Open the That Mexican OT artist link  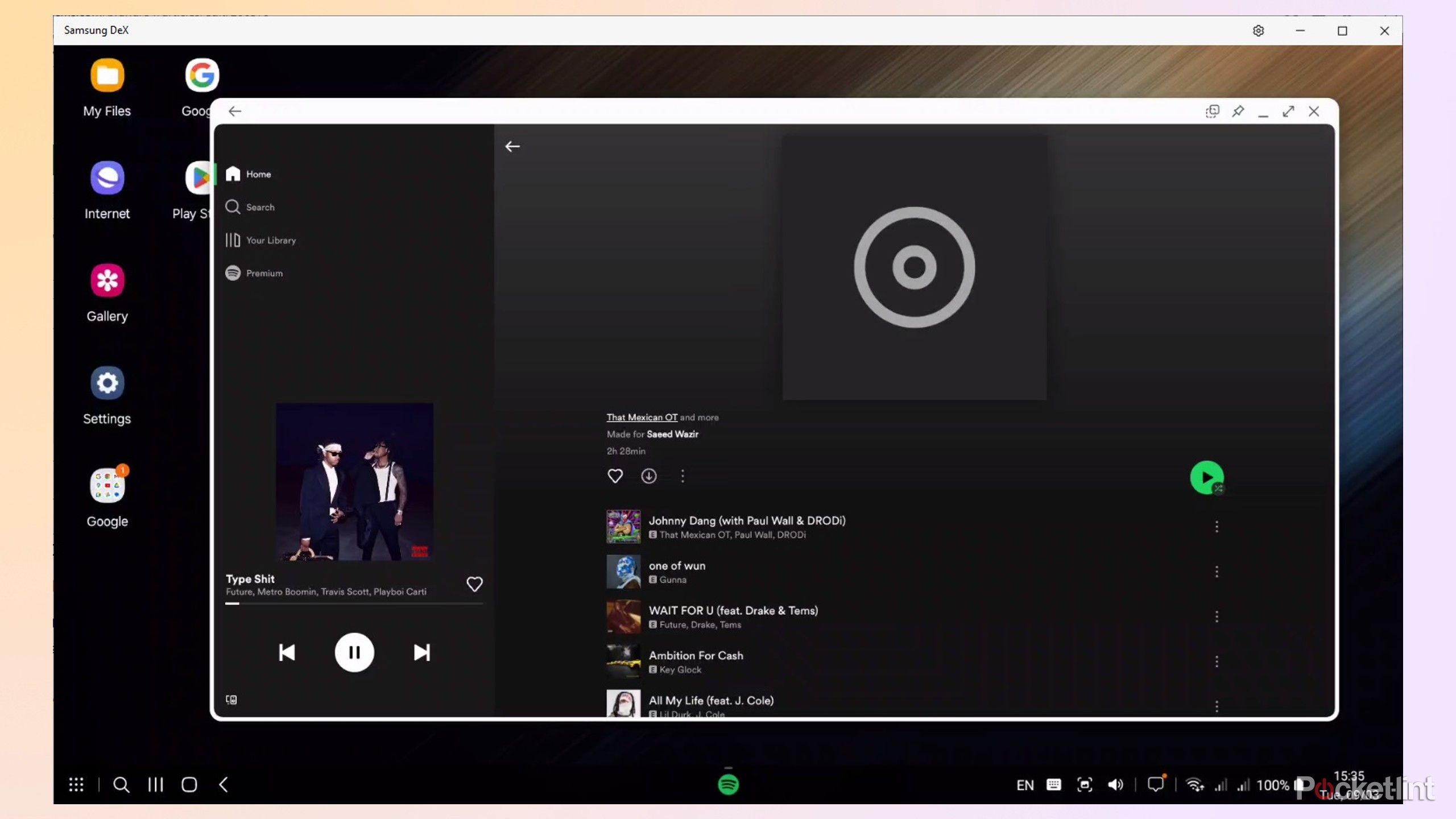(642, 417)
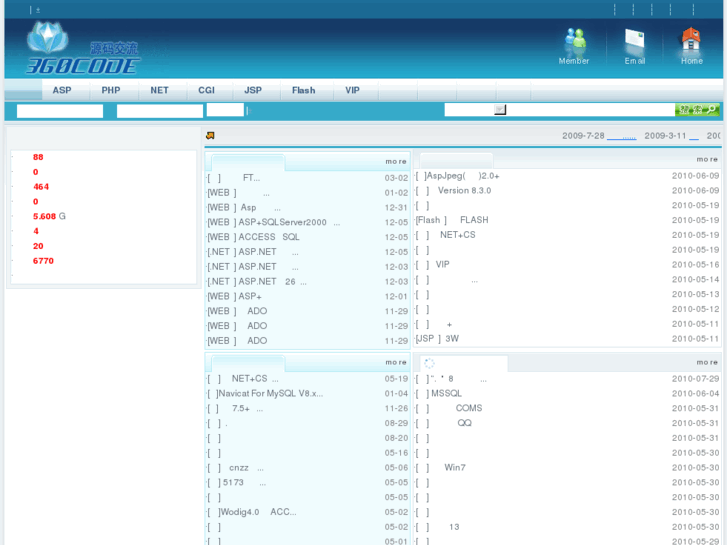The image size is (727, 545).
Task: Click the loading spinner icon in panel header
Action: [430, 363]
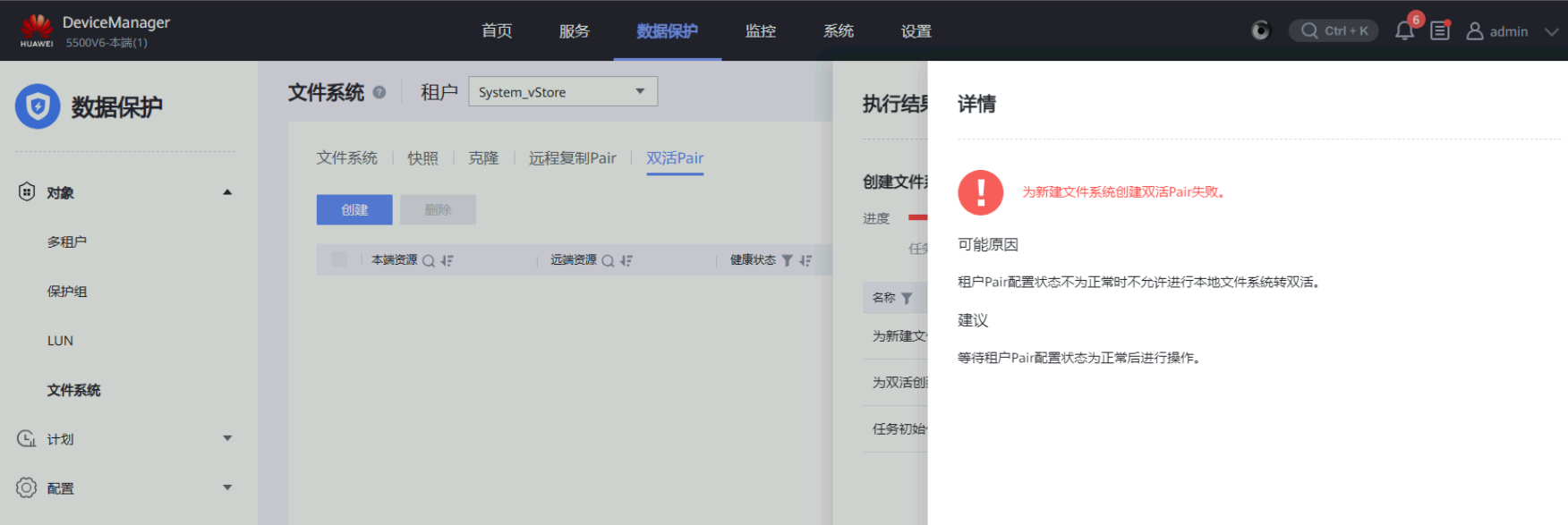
------------------------
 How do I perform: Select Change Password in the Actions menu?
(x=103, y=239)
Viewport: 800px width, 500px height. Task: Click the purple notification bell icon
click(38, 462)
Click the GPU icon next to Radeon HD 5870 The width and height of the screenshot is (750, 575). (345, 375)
------------------------
● **THE TASK**: Please change "purple" to "green" in the entries from the line with "How do I perform: Select" up to and including the line with "Click the GPU". Return only those lines, with nothing else altered.

● **TASK OUTPUT**:
 How do I perform: Select Change Password in the Actions menu?
(x=103, y=239)
Viewport: 800px width, 500px height. Task: Click the green notification bell icon
click(38, 462)
Click the GPU icon next to Radeon HD 5870 The width and height of the screenshot is (750, 575). (345, 375)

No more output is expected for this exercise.